The bony architecture of the skull base plays a role in the development of CSF rhinorrhea. Certainly bony dehiscences or even partial thinning weakens the normal barrier that separates the subarachnoid space from the paranasal sinus space. Alternatively, these weaknesses can be considered congenital anomalies. In addition, specific areas of the skull base are normally quite thin. In particular, the lateral lamella of the cribriform plate (LLCP) has been well recognized as an area of potential weakness (Fig. 54-1). The length of the LLCP shows considerable variation; if the LLCP is especially long, this anatomic variation weakens a significant portion of the skull. Congenital dehiscences in the lateral sphenoid roof, occurring from persistence of the lateral craniopharyngeal canal (Sternberg’s canal), have also been implicated in the pathogenesis of sphenoid CSF leaks and meningoencephaloceles.31,32 In all instances of thinning of the bony skull base, the pressure from the overlying intracranial contents coupled with constant dural pulsations may further erode the weakened area with the resultant development of CSF rhinorrhea.

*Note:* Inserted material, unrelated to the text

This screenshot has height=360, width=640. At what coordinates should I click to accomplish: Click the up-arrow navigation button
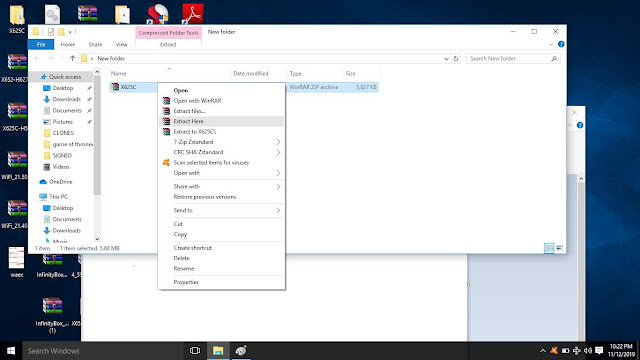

Although skull base trauma leading to CSF rhinorrhea during or after routine endoscopic sinus surgery is a rare event, the frequency of this procedure makes this complication an important cause of CSF rhinorrhea today.9,33,34 Inadvertent pressure along the thin skull base may fracture the skull base and lacerate the dura. Because the LLCP is the weakest part of the skull base, even minor trauma in this region may cause CSF rhinorrhea. Aggressive middle turbinate retraction or resection (Fig. 54-2) may be associated with LLCP injury. The mechanism of injury during the procedure should also be considered. It is likely that powered instrumentation produces a greater skull base injury than the standard sinus forceps and through-cutting forceps. Powered instrumentation is invariably associated with greater removal of tissue; as a result, the resultant skull base defect may be quite extensive. Later generations of powered instrumentation may increase the risk of this complication, because they can remove tissue more quickly and easily. CSF rhinorrhea may occur both intraoperatively and postoperatively. When patients report symptoms that are consistent with CSF rhinorrhea after sinus surgery, the diagnosis of CSF rhinorrhea should be considered, even if the procedure itself was seemingly uneventful.